Sunday, February 26, 2006

Led astray by artificial rules

It all started with an almost throwaway remark. Teaching two new S1 classes, I began their introduction to ICT with word processing, to ensure some familiarity with the Windows HCI. That was when I happened to recommend leaving two spaces after a full stop (or "period").

I thought it worthwhile to spend a few minutes discussing the correct use of punctuation, but the classroom teacher (present in her role as observer) threw me a disapproving look. In my own defence, I was simply reading from the school's own teaching materials. But I ought to have investigated the background to a matter which I had taken to be self-evidently true.

In fact, on further reflection, I realised that the double-space rule has relevance only to the monospaced text of the typewriter. Publishers and typesetters have their own system; and word processed text has more in common with these than with the typewriter.

Searching around for advice, I turned to the style guides that I have always found fascinating. As a student, I was much taken by the Chicago Manual of Style, then in its 13th edition. But at £35.00, it has stiff competition from its on-line fellows, such as The Economist style guide. On the full stop, The Economist offers the following (economical) advice: "Use plenty. They keep sentences short. This helps the reader." Nothing on spacing.

Nor in the Guardian style guide, famous for such gems as "housewife: avoid", and "pi: the ratio of the circumference of a circle to its diameter, as every schoolgirl knows". Incidentally, the paragraph on Latin (explaining, inter alia (!), the correct meaning of "decimate") ends with the delightful advice that, "as the Guardian is written in English, rather than Latin, do not worry about any of this even slightly".

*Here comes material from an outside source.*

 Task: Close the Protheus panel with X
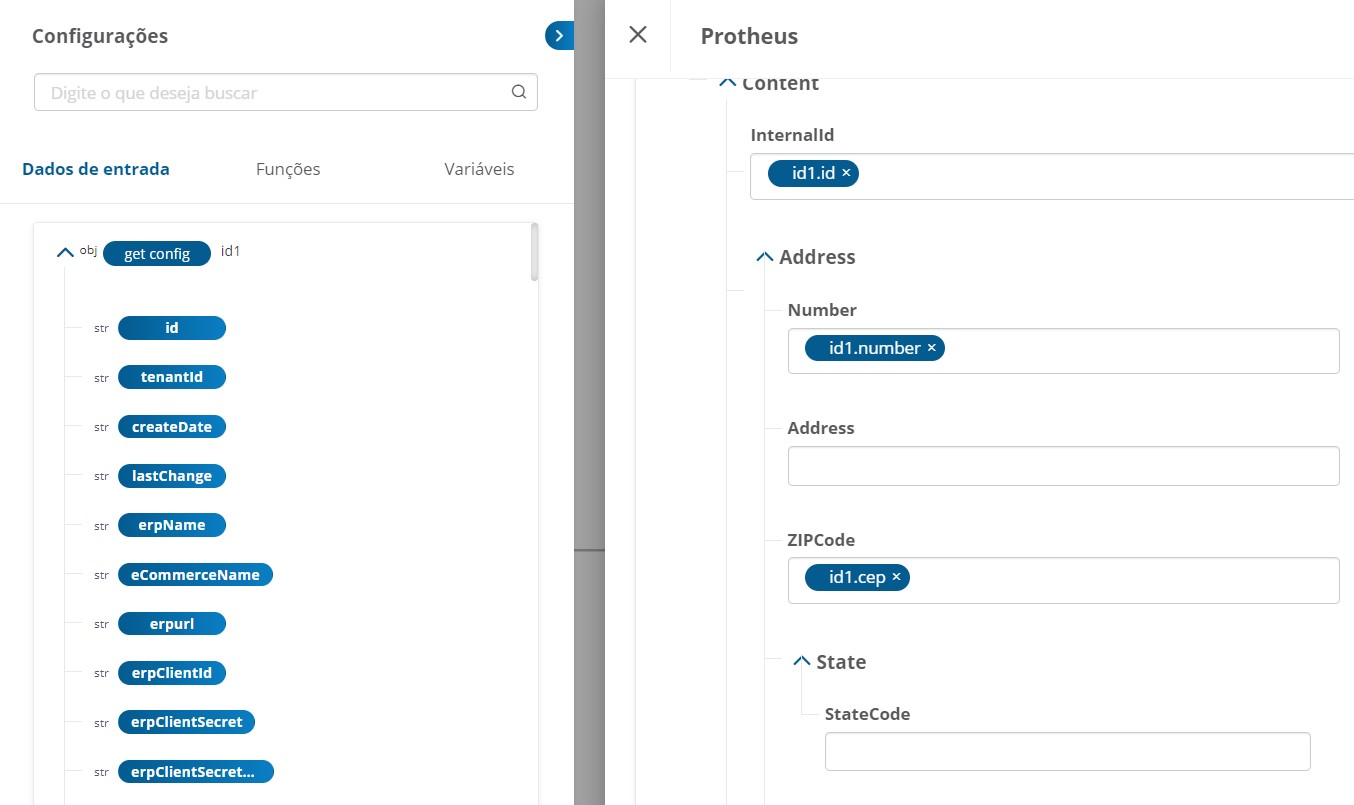pyautogui.click(x=638, y=35)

The Times style guide is less entertaining, but just as authoritative. Its entry for decimate (with the advice to use sparingly) is matter-of-fact. But, again, nothing on full stops.

I have also been thickly embroiled with presentation software (i.e., PowerPoint), this time with Second Years (who roughly equate to the U.S. Eighth Graders). They were required to copy out the school's rules for presentation, which included (halfway down) the word "viz". Not a single soul had a clue what that meant, but all had dutifully copied it out regardless.

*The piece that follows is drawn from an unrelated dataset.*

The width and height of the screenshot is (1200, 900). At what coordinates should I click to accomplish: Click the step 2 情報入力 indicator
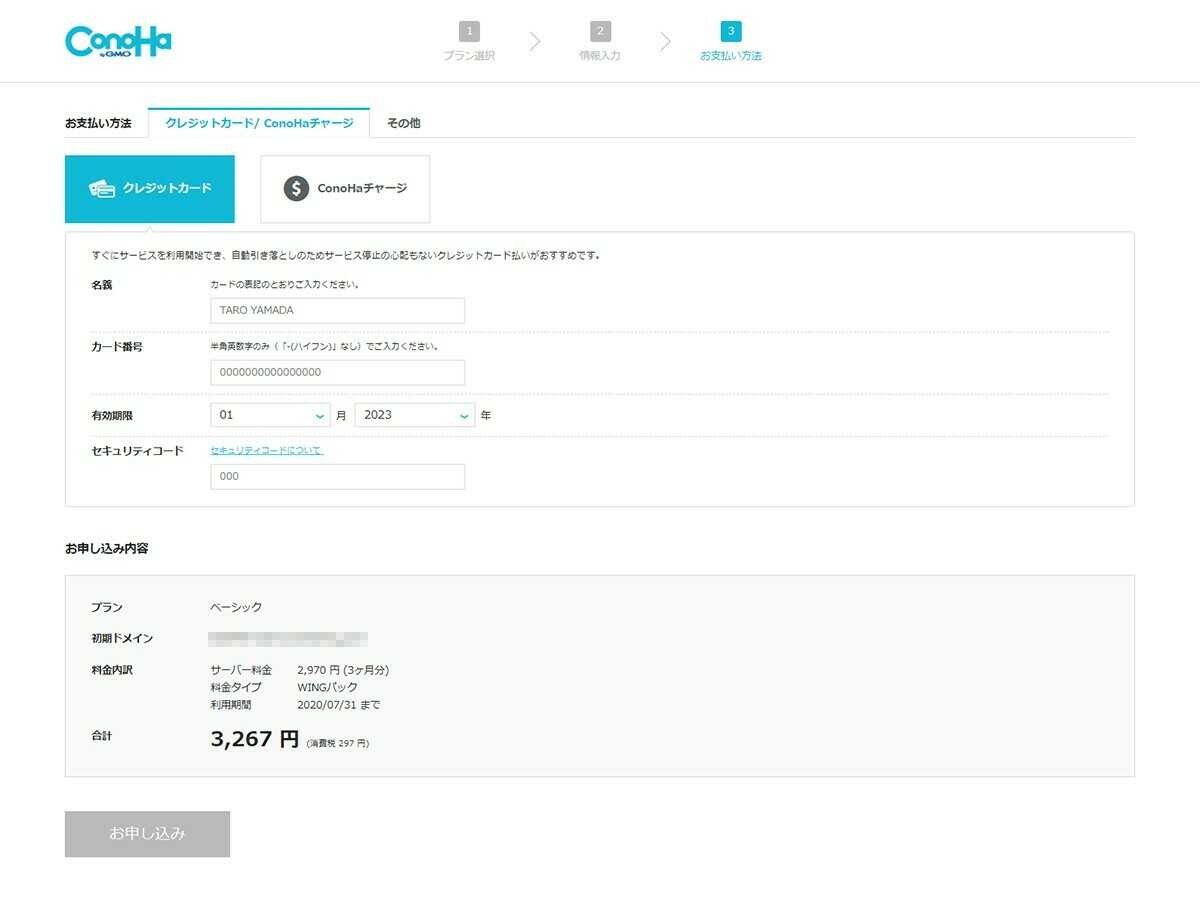point(599,40)
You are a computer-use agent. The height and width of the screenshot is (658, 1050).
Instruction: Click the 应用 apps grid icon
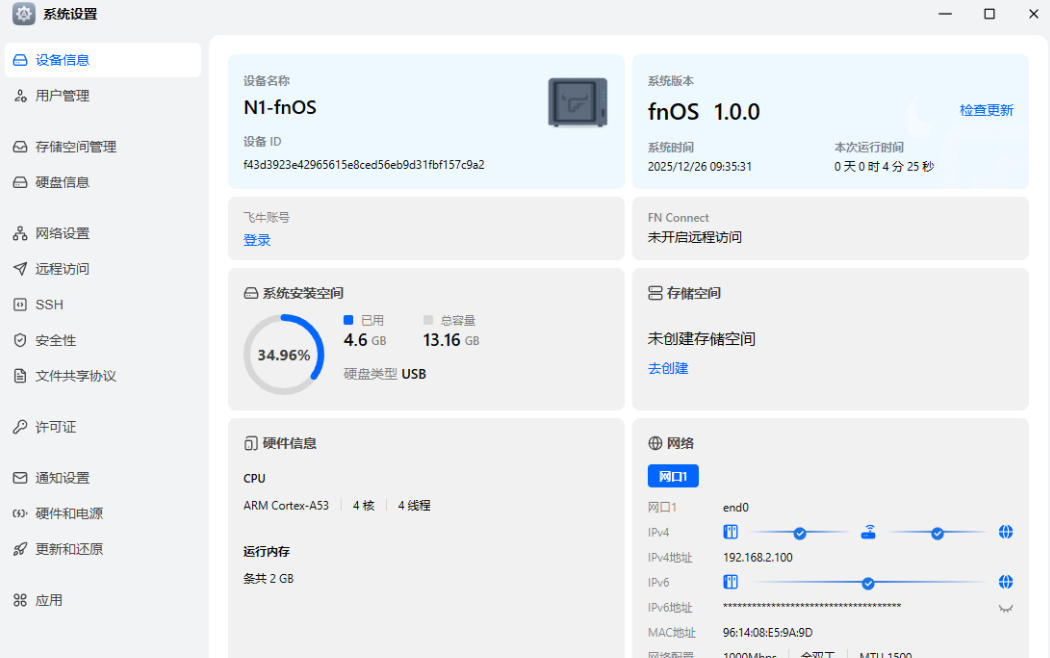(x=20, y=601)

The Guardian style guide makes no mention of viz., but The Times offers the advice to "prefer namely, that is, or even ie". Quite so. In this Latin-less age, who can be expected to know what videlicet means, far less why it should be abbreviated with a z?


At Wed Mar 01, 09:06:00 pm GMT, Blogger David said...

So we don't know what viz stands for, but we're happy with i.e.!? :-)

At Wed Mar 01, 10:26:00 pm GMT, Blogger Mr McSwan said...

Hope your crit went well duncan

At Thu Mar 02, 04:02:00 pm GMT, Blogger Duncan__ said...

Thanks, Andy -- it went better than expected!
And very funny, David.
I was going to reply that most people have a vague idea that i.e. introduces an explanation and e.g. introduces an example, but now I'm not so sure. (Although the fact that some people actually articulate them in speech shows that they are living expressions as well as being useful abbreviations.)
On the other hand, I would argue that viz. doesn't have a lot going for it -- nobody actually says it, and it's almost as quick to type "namely".
Here endeth the punctuation rant! (Unless you're up for round two?)